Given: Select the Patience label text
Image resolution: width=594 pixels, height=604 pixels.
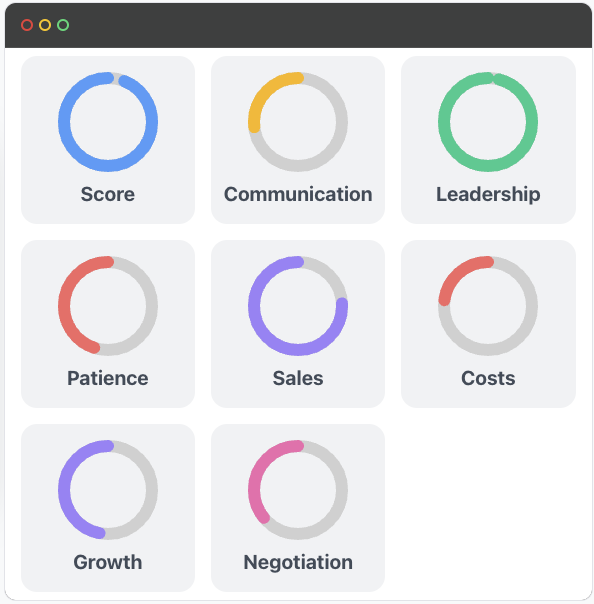Looking at the screenshot, I should 108,378.
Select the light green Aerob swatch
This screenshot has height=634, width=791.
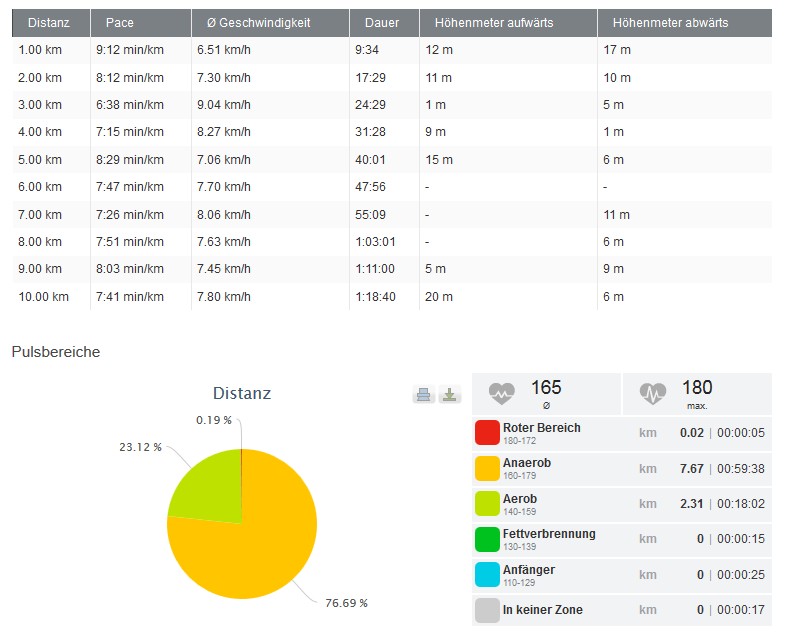(x=487, y=504)
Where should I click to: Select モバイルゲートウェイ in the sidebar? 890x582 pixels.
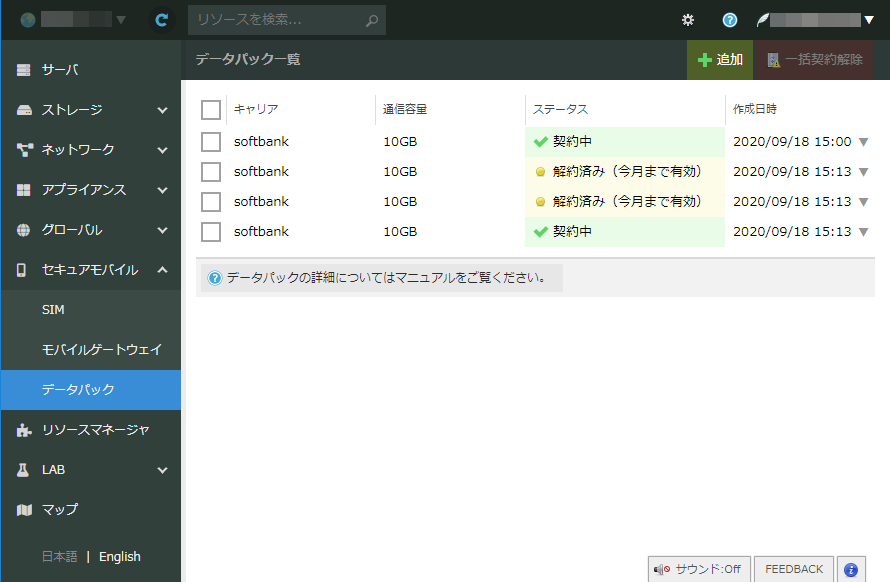[101, 350]
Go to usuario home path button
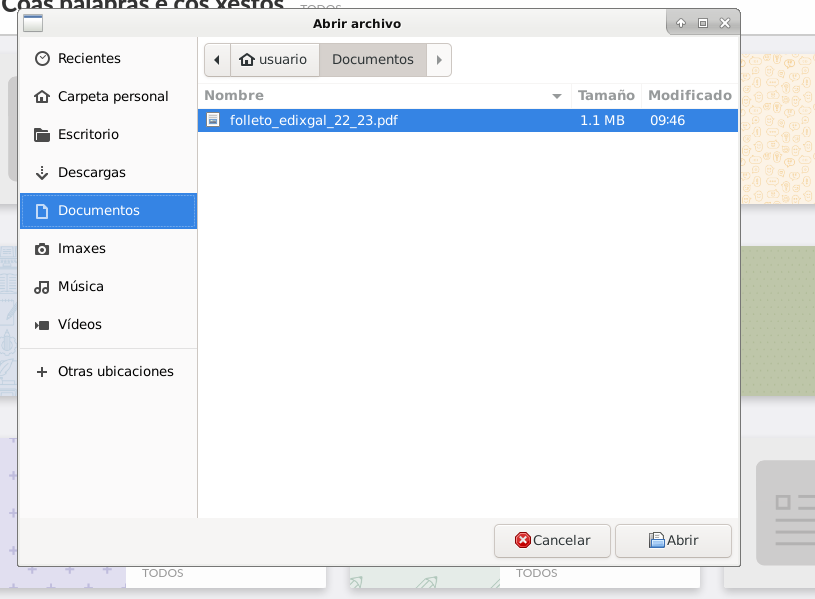815x599 pixels. pyautogui.click(x=274, y=60)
= = =
[DIRECTIONS FOR THIS TASK] Copy out every line of the material above exactly, skipping the pictures.

[SOLVED PROBLEM]
Given: Select the Patience label text
Image resolution: width=594 pixels, height=604 pixels.
Looking at the screenshot, I should 108,378.
Select the light green Aerob swatch
This screenshot has height=634, width=791.
(x=487, y=504)
Where should I click to: Select モバイルゲートウェイ in the sidebar? 890x582 pixels.
[101, 350]
Go to usuario home path button
815x599 pixels. pyautogui.click(x=274, y=60)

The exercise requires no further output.